- Developer: AWE Games
- Publisher: THQ
- Designer: Jordan Itkowitz
- Series: Cars
- Platforms: Microsoft Windows; Mac OS X;
- Release: NA: June 6, 2006; AU: June 24, 2006; EU: July 4, 2006; UK: July 14, 2006;
- Genres: Adventure, racing
- Mode: Single-player

= Cars: Radiator Springs Adventures =

2006 video game

Cars: Radiator Springs Adventures is a 2006 video game published by THQ. The game is based on the 2006 film Cars. It was released for Microsoft Windows and Mac OS X in June 2006. In contrast to the film's main tie-in game, the game does not feature a main storyline and the player is instead given several minigames to complete. The player controls the film's protagonist Lightning McQueen as he participates on the different activities featuring the various residents of Radiator Springs.

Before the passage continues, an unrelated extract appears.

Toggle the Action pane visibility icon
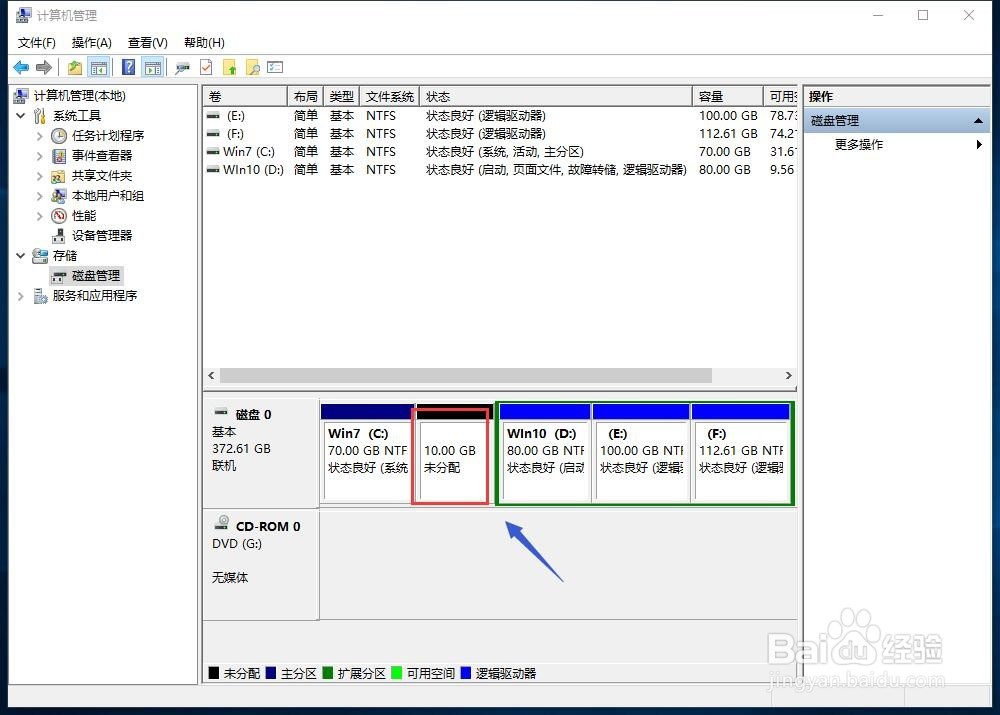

Unlike its primary counterpart, Radiator Springs Adventures does not feature the return of the entirety of the film's voice talent, with Owen Wilson and Paul Newman being replaced by Keith Ferguson and Corey Burton, respectively.

==Gameplay==
In the game, the player controls Lightning McQueen. Unlike the film's main tie-in game (which is an open world racing game), Radiator Springs Adventures does not feature a main storyline and is instead a minigame compilation featuring the various residents of Radiator Springs. The 10 minigames included range from a rhythm game featuring Ramone (Hip-Hop it Up) to tipping tractors with Mater (Tractor Roundup). After completing every minigame, the player will unlock "Legends Races", in which they will face a given character. Unlocked in a linear progression, the 10 Legends Races conclude with McQueen facing his arch-rival, Chick Hicks.

The player can unlock liveries for McQueen by surpassing their fastest time on a given activity. Clips from the film are also unlockable by meeting specific criteria.

==Notes==
1.Rainbow Studios' Cars video game (released as and widely considered to be the film's main tie-in game) was released on June 6, 2006 alongside Radiator Springs Adventures.